==== Dataset records ====

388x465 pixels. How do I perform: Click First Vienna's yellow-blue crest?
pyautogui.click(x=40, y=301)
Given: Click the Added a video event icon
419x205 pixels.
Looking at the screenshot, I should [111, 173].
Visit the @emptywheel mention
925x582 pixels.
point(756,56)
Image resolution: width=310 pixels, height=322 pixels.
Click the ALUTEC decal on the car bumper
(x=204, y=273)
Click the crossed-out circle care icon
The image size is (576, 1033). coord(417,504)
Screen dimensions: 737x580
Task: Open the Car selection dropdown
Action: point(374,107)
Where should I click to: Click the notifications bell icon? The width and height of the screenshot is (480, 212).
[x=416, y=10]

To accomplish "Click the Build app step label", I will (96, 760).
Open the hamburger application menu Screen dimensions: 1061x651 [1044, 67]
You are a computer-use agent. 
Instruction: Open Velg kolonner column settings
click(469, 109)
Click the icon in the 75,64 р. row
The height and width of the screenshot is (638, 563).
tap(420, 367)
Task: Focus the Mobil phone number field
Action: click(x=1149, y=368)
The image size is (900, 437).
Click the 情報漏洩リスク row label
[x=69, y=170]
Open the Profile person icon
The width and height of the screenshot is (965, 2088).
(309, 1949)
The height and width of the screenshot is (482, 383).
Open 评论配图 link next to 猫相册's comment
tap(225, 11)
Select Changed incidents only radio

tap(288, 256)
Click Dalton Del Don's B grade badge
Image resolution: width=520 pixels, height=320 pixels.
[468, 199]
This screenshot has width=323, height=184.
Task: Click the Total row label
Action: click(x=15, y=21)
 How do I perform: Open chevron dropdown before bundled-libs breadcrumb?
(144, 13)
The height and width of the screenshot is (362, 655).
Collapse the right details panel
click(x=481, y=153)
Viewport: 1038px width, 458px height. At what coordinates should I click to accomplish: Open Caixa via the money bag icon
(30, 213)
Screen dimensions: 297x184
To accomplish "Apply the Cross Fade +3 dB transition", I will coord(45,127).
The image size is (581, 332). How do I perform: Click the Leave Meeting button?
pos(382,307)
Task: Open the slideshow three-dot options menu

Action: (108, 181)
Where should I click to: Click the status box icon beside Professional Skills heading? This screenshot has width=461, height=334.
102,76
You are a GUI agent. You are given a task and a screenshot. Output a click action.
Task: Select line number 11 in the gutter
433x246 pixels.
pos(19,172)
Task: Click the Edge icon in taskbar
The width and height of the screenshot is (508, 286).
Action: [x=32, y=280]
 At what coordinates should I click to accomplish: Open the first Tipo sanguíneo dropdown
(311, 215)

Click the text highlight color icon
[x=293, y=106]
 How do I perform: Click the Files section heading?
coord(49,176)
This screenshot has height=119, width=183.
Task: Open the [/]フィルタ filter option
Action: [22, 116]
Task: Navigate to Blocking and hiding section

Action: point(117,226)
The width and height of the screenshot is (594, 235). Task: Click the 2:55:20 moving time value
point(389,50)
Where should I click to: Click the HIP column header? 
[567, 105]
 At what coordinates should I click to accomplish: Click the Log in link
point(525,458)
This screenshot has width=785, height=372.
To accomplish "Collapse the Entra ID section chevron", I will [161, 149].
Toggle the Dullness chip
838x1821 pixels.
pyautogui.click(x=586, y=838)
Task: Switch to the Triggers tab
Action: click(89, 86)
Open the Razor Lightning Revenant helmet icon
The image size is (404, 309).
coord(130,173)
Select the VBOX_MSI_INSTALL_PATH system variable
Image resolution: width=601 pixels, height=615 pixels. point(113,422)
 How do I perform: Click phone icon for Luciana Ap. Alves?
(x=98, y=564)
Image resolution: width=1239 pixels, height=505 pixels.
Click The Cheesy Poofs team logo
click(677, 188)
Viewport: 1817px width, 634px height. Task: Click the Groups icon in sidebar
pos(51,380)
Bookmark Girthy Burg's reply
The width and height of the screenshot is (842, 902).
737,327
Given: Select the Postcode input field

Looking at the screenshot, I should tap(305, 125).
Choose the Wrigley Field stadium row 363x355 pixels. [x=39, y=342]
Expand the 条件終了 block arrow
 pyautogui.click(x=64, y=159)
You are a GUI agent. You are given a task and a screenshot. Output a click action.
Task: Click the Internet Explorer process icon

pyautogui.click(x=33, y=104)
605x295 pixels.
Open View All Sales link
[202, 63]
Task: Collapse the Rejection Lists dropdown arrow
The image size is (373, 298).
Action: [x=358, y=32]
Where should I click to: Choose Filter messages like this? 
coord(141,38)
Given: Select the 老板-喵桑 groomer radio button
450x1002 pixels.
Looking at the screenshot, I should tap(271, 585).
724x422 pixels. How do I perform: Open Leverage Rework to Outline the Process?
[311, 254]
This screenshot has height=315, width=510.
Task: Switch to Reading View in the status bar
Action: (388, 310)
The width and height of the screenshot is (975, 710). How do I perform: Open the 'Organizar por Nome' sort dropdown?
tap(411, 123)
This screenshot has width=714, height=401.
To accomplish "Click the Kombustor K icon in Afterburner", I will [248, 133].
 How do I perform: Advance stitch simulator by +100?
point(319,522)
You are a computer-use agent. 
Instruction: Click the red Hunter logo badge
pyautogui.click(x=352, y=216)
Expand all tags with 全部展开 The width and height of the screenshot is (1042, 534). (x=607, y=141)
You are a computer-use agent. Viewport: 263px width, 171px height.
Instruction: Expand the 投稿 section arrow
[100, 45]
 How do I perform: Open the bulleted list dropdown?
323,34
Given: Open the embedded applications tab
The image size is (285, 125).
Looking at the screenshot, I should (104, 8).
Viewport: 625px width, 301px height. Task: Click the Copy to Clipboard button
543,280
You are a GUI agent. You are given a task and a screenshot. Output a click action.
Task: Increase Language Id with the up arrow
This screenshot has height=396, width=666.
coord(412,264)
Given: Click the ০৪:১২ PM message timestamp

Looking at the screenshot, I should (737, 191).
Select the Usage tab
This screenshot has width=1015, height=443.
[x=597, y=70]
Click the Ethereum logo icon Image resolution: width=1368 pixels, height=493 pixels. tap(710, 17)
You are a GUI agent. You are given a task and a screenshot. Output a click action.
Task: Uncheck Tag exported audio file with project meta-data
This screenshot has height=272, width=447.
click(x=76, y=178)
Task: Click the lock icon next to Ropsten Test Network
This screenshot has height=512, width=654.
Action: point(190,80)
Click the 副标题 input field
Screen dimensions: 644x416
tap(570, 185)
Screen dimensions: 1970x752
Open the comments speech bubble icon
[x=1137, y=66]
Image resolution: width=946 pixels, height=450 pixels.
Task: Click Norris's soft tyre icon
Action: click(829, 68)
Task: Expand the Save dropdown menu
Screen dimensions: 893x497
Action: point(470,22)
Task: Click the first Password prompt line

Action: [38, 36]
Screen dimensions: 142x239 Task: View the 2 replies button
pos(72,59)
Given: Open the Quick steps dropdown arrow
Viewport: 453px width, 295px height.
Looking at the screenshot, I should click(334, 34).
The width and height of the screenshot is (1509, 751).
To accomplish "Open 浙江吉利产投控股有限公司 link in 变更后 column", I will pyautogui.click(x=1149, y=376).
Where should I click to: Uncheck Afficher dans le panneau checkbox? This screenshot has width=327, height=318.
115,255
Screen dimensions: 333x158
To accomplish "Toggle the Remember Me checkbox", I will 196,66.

====

### Your objective
Return only the part of the records above that opens with the line containing "Task: Click the Internet" and closes with the line containing "This screenshot has width=714, height=401.", ends included.

### Exercise result
Task: Click the Internet Explorer process icon

pyautogui.click(x=33, y=104)
605x295 pixels.
Open View All Sales link
[202, 63]
Task: Collapse the Rejection Lists dropdown arrow
The image size is (373, 298).
Action: [x=358, y=32]
Where should I click to: Choose Filter messages like this? 
coord(141,38)
Given: Select the 老板-喵桑 groomer radio button
450x1002 pixels.
Looking at the screenshot, I should tap(271, 585).
724x422 pixels. How do I perform: Open Leverage Rework to Outline the Process?
[311, 254]
This screenshot has height=315, width=510.
Task: Switch to Reading View in the status bar
Action: (388, 310)
The width and height of the screenshot is (975, 710). How do I perform: Open the 'Organizar por Nome' sort dropdown?
tap(411, 123)
This screenshot has width=714, height=401.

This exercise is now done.